Les ouvriers finissent par tomber sur une première fuite. "On voit qu'il y a déjà eu une réparation, la pièce a lâché avec les années. C'est pour ça qu'on ne s'embête plus avec les réparations", souligne-t-il: plutôt que de changer une pièce, c'est tout le branchement qui sera renouvelé.

Météo des nappes

La question des fuites est primordiale dans la gestion de l'eau, ressource menacée par le réchauffement climatique. Fin mars, le gouvernement avait présenté un "plan eau" de 180 millions d'euros par an pour résorber "en urgence" les fuites dans les points les plus sensibles du pays.

Valence et son agglomération font figure de bons élèves avec un taux de fuite inférieur à 15%, alors que la moyenne nationale est de 20%. L'objectif est désormais d'atteindre un rendement de 90% du réseau. "C'est un peu plus long et ça se fait sur le long terme", souligne Maxime Durand. 

Au-delà de la chasse aux fuites, la régie communautaire, qui investit entre 6 et 7 millions d'euros par an, déroule un programme de renouvellement de ses canalisations plus rapide que la moyenne.

"On est sur un taux de renouvellement de 1 à 1,2 % par an du réseau, alors que la moyenne nationale est 0,6%", se félicite Lionel Brard, président de la régie et adjoint au maire de Valence, Nicolas Daragon (LR), en charge de la transition écologique.

Là encore, la technologie vient à l'appui des décisions.

"L'idée c'est de faire de la maintenance prédictive, en gros agir avant que ça casse. Réduire le délai de fuite c’est bien, mais l'idéal c'est qu'il n'y ait pas de fuite. Donc il faut changer les canalisations avant", observe M. Brard. 

L'intelligence artificielle aide à cibler les zones où les canalisations sont les plus fragiles. L'ancienneté, le passage fréquent de camions, la présence de chantiers adjacents mais aussi la sécheresse qui cause des mouvements de terrain, sont autant de risques d'usure.
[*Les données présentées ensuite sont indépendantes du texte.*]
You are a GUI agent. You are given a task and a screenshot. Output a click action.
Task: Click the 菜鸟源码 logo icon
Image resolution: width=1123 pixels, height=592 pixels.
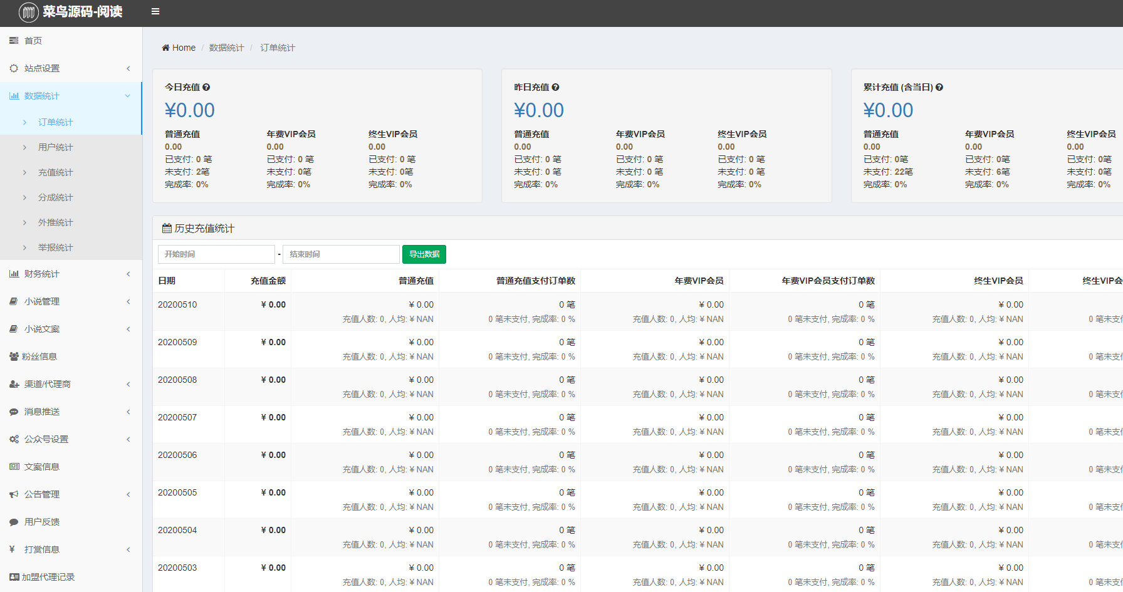pos(28,12)
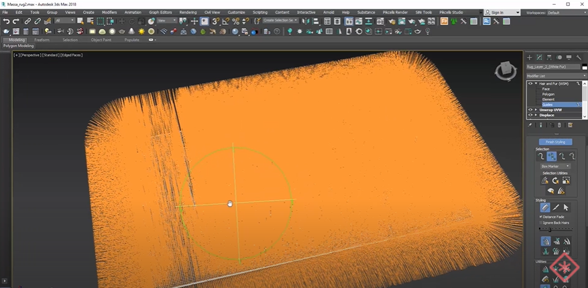Viewport: 588px width, 288px height.
Task: Uncheck the Distance Fade option
Action: tap(541, 217)
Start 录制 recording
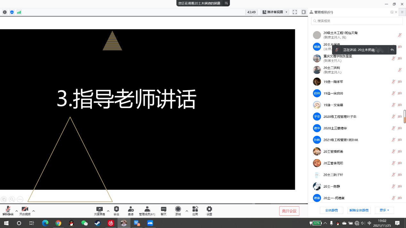The image size is (406, 228). (178, 210)
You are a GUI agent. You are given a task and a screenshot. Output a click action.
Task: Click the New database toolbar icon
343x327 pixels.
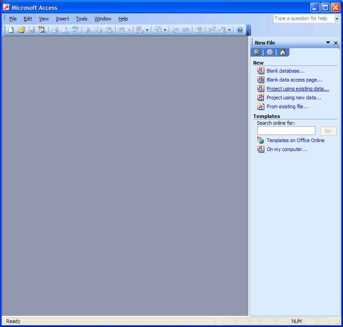point(11,30)
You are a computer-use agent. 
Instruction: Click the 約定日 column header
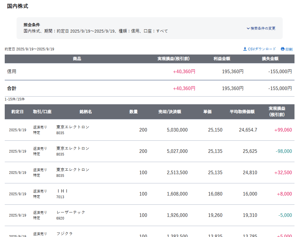17,112
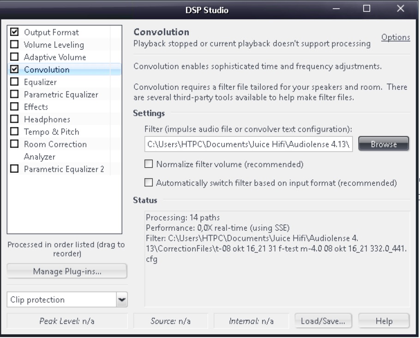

Plus largement, la régie, qui capte l'eau dans la plaine du Vercors avant de la traiter dans son usine, fourmille de projets sur la préservation de la ressource ou la surveillance des nappes phréatiques face au changement climatique.

"Savoir quelle quantité d'eau on a (...) ça nous permet de contrôler l'état des masses d'eau bien en amont du captage, d'anticiper les risques de pollution", souligne Maxime Durand. Et créer à terme "une météo des nappes" à proposer aux usagers.